"nova live-migration" fails silently

Bug #1009974 reported by Florian Haas
30
This bug affects 4 people
Affects Status Importance Assigned to Milestone
OpenStack Compute (nova)
Invalid
High
Unassigned
openstack-manuals
Fix Released
High
Florian Haas
nova (Ubuntu)
Invalid
Undecided
Unassigned

Bug Description

Originally posted to the openstack list; see https://lists.launchpad.net/openstack/msg12819.html for the original thread.

Symptom is relatively easy to describe: you run "nova live-migration <guest> <host>", and nothing happens.

A few words of background:

- System is Ubuntu precise with stock packages and regular updates, no external PPAs. nova-compute is at version 2012.1-0ubuntu2.1.

- libvirtd is running with the "-l" option and with a working TCP socket as described here:
http://docs.openstack.org/trunk/openstack-compute/admin/content/configuring-live-migrations.html

- /var/lib/nova/instances is on GlusterFS.

Now, if you're setting various --*vnc* flags in nova.conf, live migration fails even at the libvirt level (a similar issue has been
reported here recently, see https://lists.launchpad.net/openstack/msg12425.html).

# virsh migrate --live --p2p --domain instance-0000000a \
  --desturi qemu+tcp://skunk-x/system
error: Unable to read from monitor: Connection reset by peer

("skunk-x" is secondary IP address of the host "skunk", living in a dedicated network used for migrations).

This is in the libvirt.log on the source host:
2012-06-05 20:39:25.838+0000: 12241: error : virNetClientProgramDispatchError:174 : Unable to read from monitor: Connection reset by peer

At the same time, I am seeing this in the libvirtd log on the target host:
2012-06-05 20:39:25.394+0000: 6828: error : qemuMonitorIORead:513 : Unable to read from monitor: Connection reset by peer

Removing all --*vnc* flags from nova.conf resolved that issue for me.

Then, doing the same command as above resulted in a connection timeout, because even if I set "qemu+tcp://skunk-x/system" as the libvirt destination URI, libvirt opens a separate socket on an ephemeral port on skunk's primary interface, which in that case was being blocked by my iptables config:

# virsh migrate --live --p2p \
  --domain instance-0000000d --desturi qemu+tcp://skunk-x/system
error: unable to connect to server at 'skunk:49159': Connection timed out

Switching the migration to tunnelled mode solved that issue.

# virsh domstate instance-0000000d
running
# virsh migrate --live --p2p \
  --domain instance-0000000d --desturi qemu+tcp://skunk-x/system \
  --tunnelled
# virsh --connect qemu+tcp://skunk-x/system domstate instance-0000000d
running

So therefore, these are the flags that I'm using in my nova.conf:

--live_migration_uri="qemu+tcp://%s-x/system"
--live_migration_flag="VIR_MIGRATE_UNDEFINE_SOURCE,
VIR_MIGRATE_PEER2PEER, VIR_MIGRATE_TUNNELLED"

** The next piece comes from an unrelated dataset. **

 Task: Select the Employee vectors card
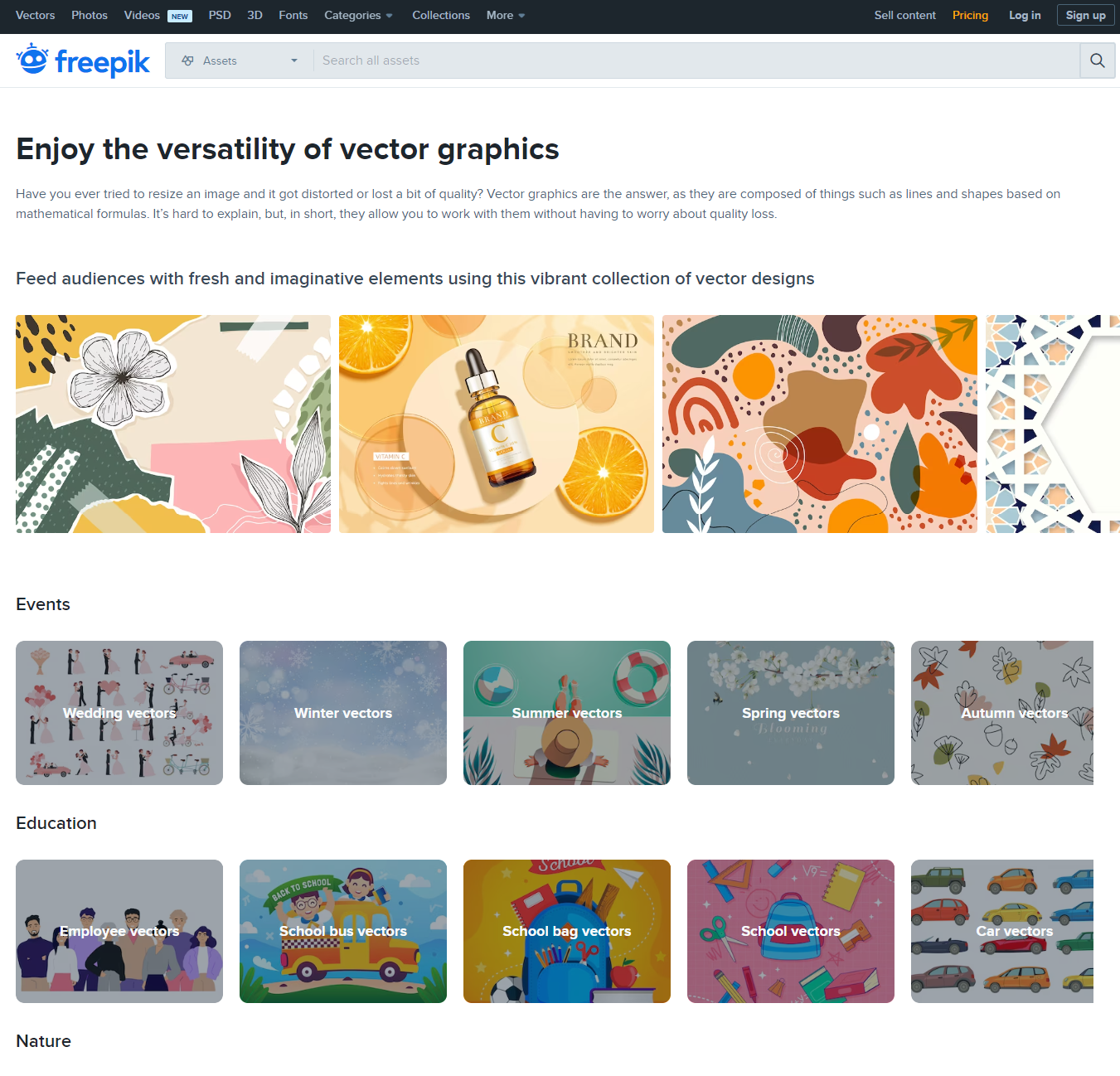[x=119, y=931]
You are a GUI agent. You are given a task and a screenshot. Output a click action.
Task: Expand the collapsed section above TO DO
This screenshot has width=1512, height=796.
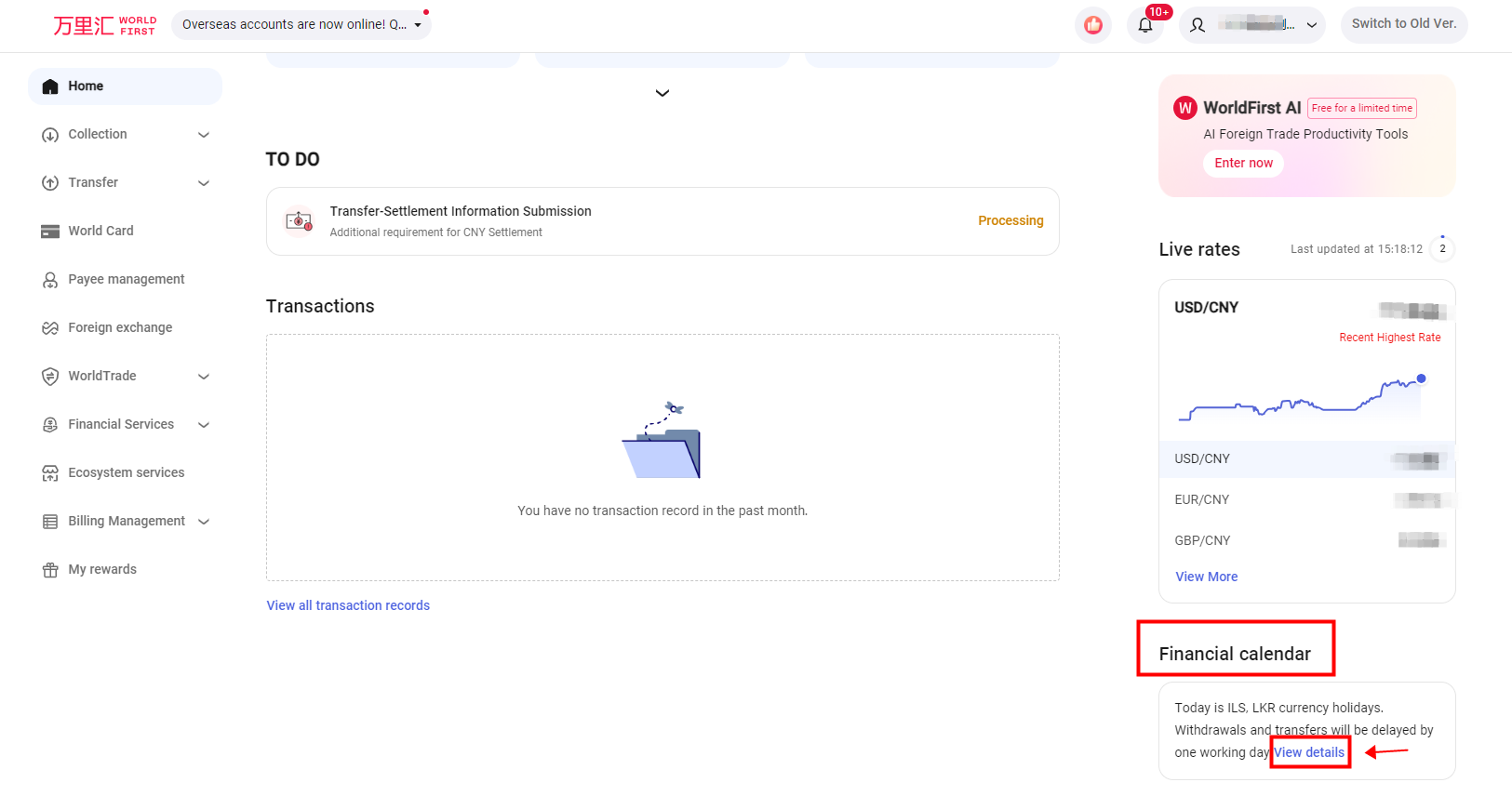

(Note that "VIR_MIGRATE_UNDEFINE_SOURCE, VIR_MIGRATE_PEER2PEER" is the default for --live_migration_flag; VIR_MIGRATE_TUNNELLED is my addition. I've also tried migrating over the primary interface, without tunnelling. No change: works in libvirt, doesn't work with Nova.)

"nova live-migration <guest> <host>" returns an exit code of 0, and the only trace that I find of the migration in the logs is this, which is evidently from the pre_live_migration method.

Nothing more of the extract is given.